Es uno de esos hits de la historia temprana de la fotografía que, como la Ventana de Le Gras de Niepce o la vista del Boulevard du Temple de Daguerre, están en todos los manuales de historia, desde Beaumont Newhall en adelante. Como muchos de mis colegas, me topé con él durante mis primeras lecturas sobre el tema, cuando ni siquiera sabía que mis intereses como investigador se enfocarían en las representaciones fotográficas de la muerte. Y ya entonces me llamó poderosamente la atención.

Su autor es Hippolyte Bayard, un pionero de la técnica fotográfica que reclamaba del Estado francés un reconocimiento simbólico y económico equivalente al obtenido poco antes por el inventor del daguerrotipo. Respuesta burlona a la indiferencia de los funcionarios, el 18 de octubre de 1840 la imagen circuló entre los miembros de la Academia de Ciencias con este texto al dorso: “El cadáver que ven ustedes es el del señor Bayard, inventor del procedimiento que acaban ustedes de presenciar (...). La Academia, el Rey y todos aquellos que han visto sus imágenes (...) las han admirado como ustedes lo hacen ahora.
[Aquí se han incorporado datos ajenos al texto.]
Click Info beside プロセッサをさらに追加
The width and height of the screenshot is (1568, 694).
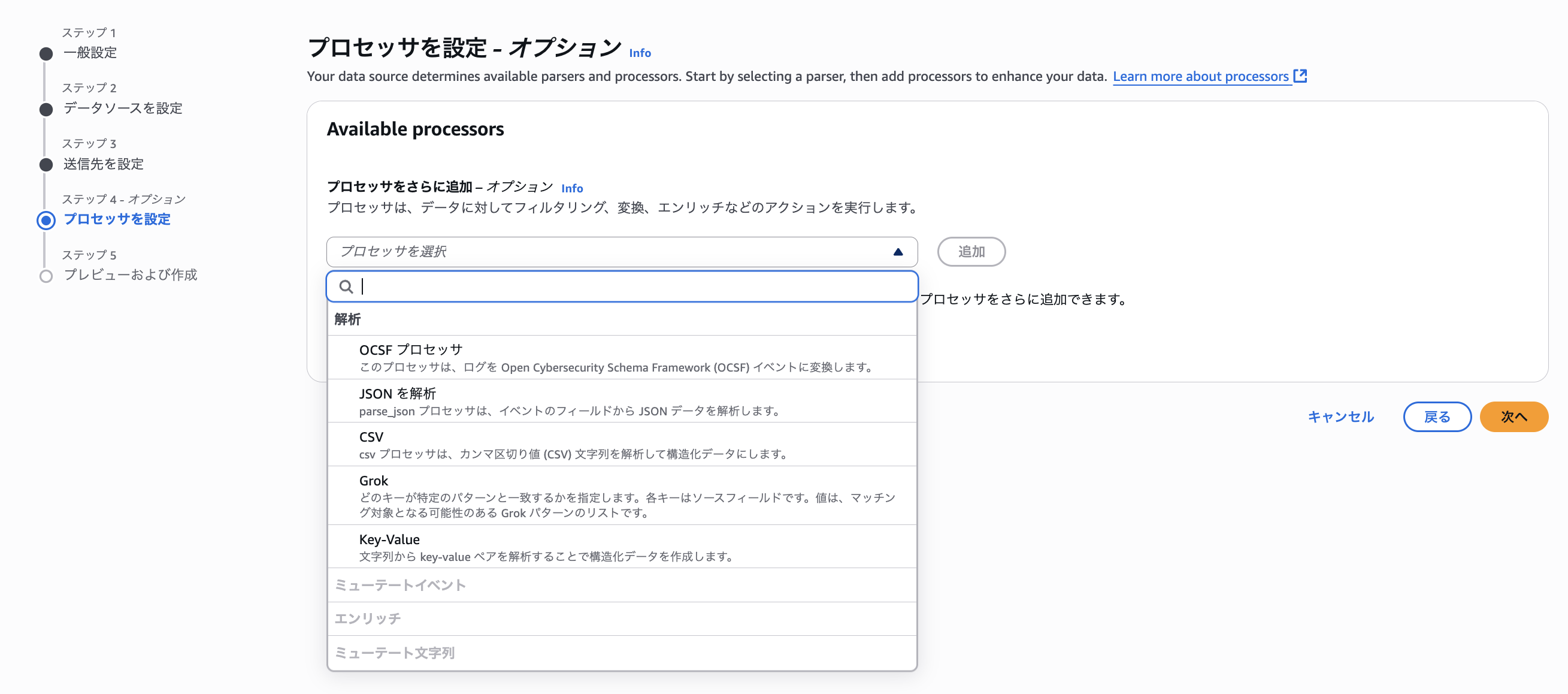coord(571,188)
Esto le ha supuesto un gran honor, pero no le ha dado un céntimo. El gobierno, que dio demasiado al señor Daguerre, declaró que nada podía hacer por el señor Bayard y el desdichado decidió ahogarse. ¡Oh veleidad de los asuntos humanos! Artistas, académicos y periodistas le prestaron mucho tiempo su atención, pero ahora está en la morgue desde hace días y nadie lo ha reconocido ni reclamado. Damas y caballeros, mejor pasen ustedes de largo por no ofender su olfato, pues, como pueden ver, el rostro y las manos del caballero comienzan a descomponerse”.

Firma: Hippolyte Bayard.

En una sola imagen, un guiño simultáneo a varias prácticas centrales de la sociedad francesa de su tiempo: desde las grandes exhibiciones públicas de los cadáveres de mártires revolucionarios y sus correlatos en la pintura –recuérdese el Marat de David– hasta la presentación de cuerpos NN en la morgue de París, o los retratos fotográficos post mortem difundidos desde esos años por Europa y su zona de influencia, Argentina incluida.

Pero hay más. Cuando la técnica fotográfica está dando sus primeros pasos, Bayard produce una imagen plena y explícitamente consciente de su carácter ficticio. Un cuerpo desnudo con los ojos cerrados que busca el límite del retroceso de la (naciente) adocenada artificiosidad del retrato de estudio. Todos iguales, todos con el mismo traje, en la misma pose, mirando a cámara. Bayard no mira y se expone a la mirada, como los habitantes de la morgue. Y asume la palabra –manuscrita, artesanal– para, en una misma frase, ratificar su identidad, su autoría... y su muerte. La fotografía se clava el puñal en la espalda con la misma mano que destapa el obturador.

Si algo me fascina de las fotografías póstumas es precisamente el modo en que llevan al límite la representación de la subjetividad humana. ¿En qué lugar de la mirada, del cuerpo, de la postura, de los rasgos, está el sujeto? ¿En qué punto dejamos de ser nuestra máscara, qué pedazos de piel se lleva la máscara si la arranco y qué cuenta de mí la piel de mi cadáver pegada a un papel que circula entre los asistentes a una reunión científica donde se discute el mejor procedimiento para copiar el pellejo arrancado de las cosas-como-son?

Una buena parte de la historia de la fotografía se cifra, se interroga y (mal que mal) se responde en esta imagen.